Expense Claims that Pass the Audit Test

Posted on July 5th, 2024 in Domestic Tax

Box of receipts

Often taxpayers are audited by the Canada Revenue Agency (CRA) and end up being surprised when some or all of their expenses are disallowed.  Many times this could have been avoided with proper documentation.  In this article, we will look at some common issues the CRA has with respect to claiming of expenses and the related documentation.

In general, expenses are deductible if they are incurred for the purpose of earning income from business or property, and are reasonable in the circumstances.  Too often taxpayers attempt to deduct personal expenses from their business income.

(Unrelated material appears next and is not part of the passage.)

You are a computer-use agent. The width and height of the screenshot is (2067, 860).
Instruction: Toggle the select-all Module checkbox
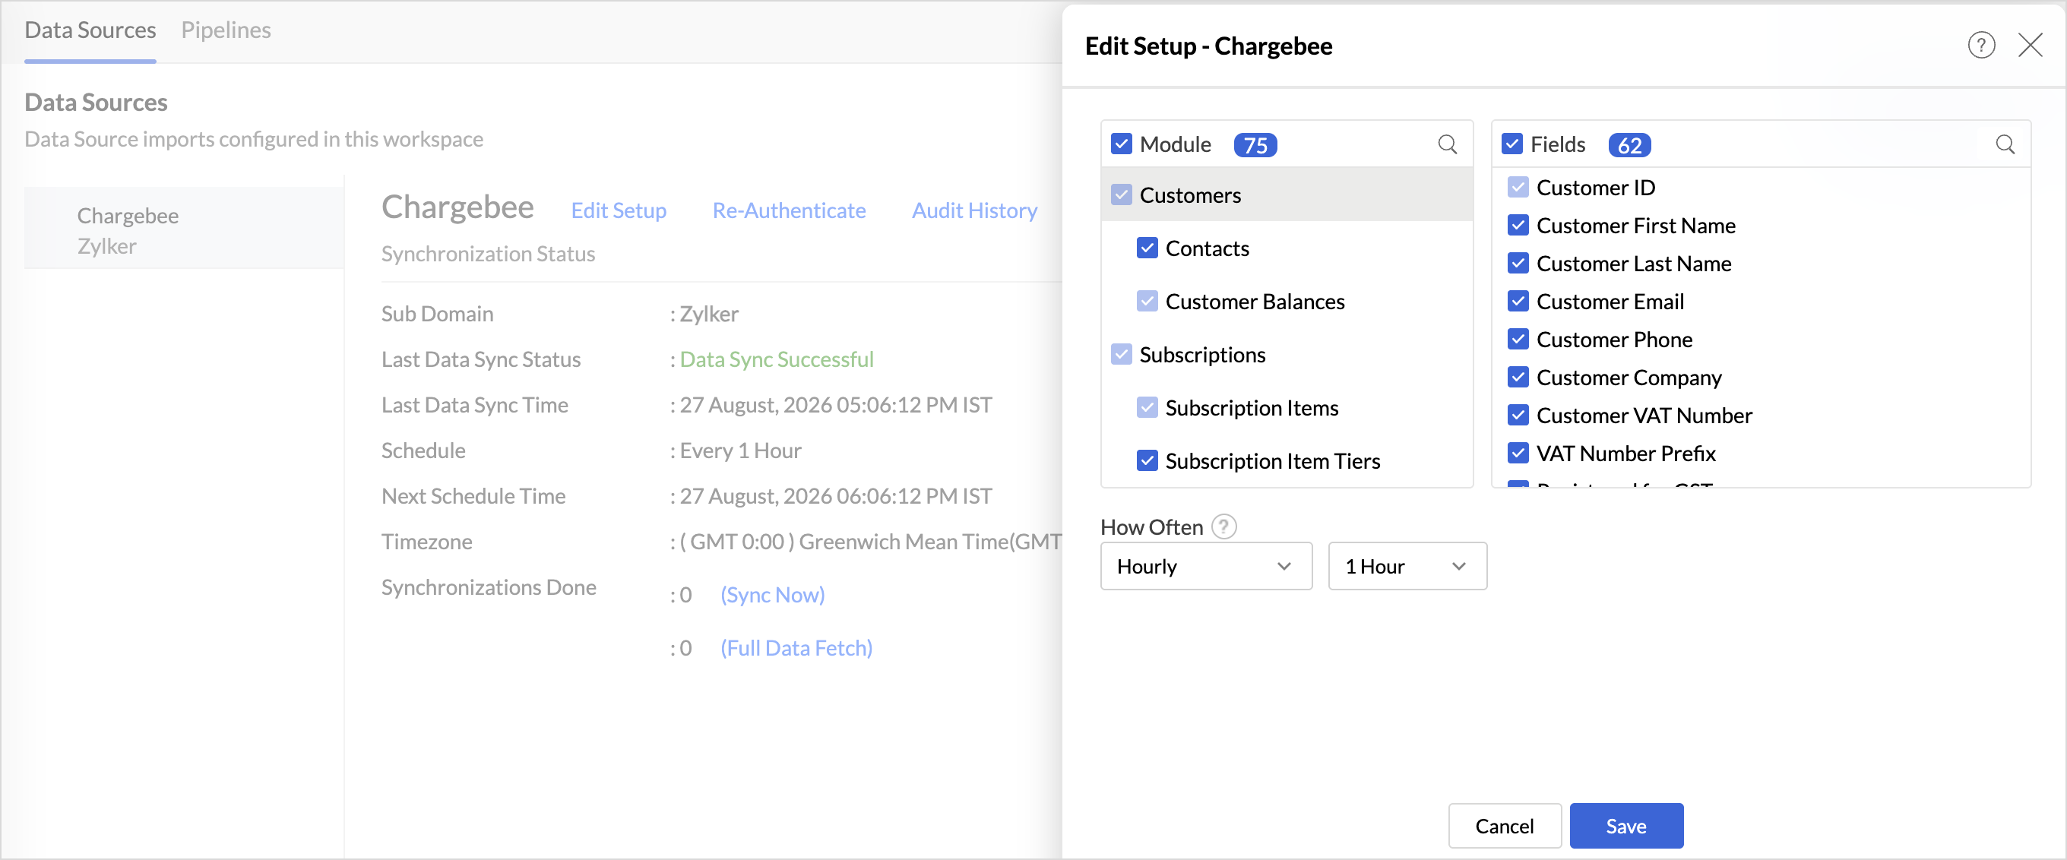[1121, 144]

Bank statements and credit card statements are not sufficient evidence for a CRA auditor.  You need to keep invoices that detail what was purchased.

Meals and entertainment

Receipts are the major supporting documents because they provide information such as the date/time, location, and the amount paid.  Since there can be a definite personal aspect to these expenditures, the CRA also expects an explanation on how those meals and entertainment expenses relate to your business income. Therefore, you should document the following information on each receipt:

  • Who attended the event
  • Their relationship to your business
  • What client matter or income it relates to

If you do not have adequate supporting documents, the CRA could disallow the expense.

Automobile expenses

When you have self-employed income, the CRA allows you to take a deduction for costs associated with your vehicle.  The deduction is based on the number of kilometres you travel in your vehicle for business-related activities.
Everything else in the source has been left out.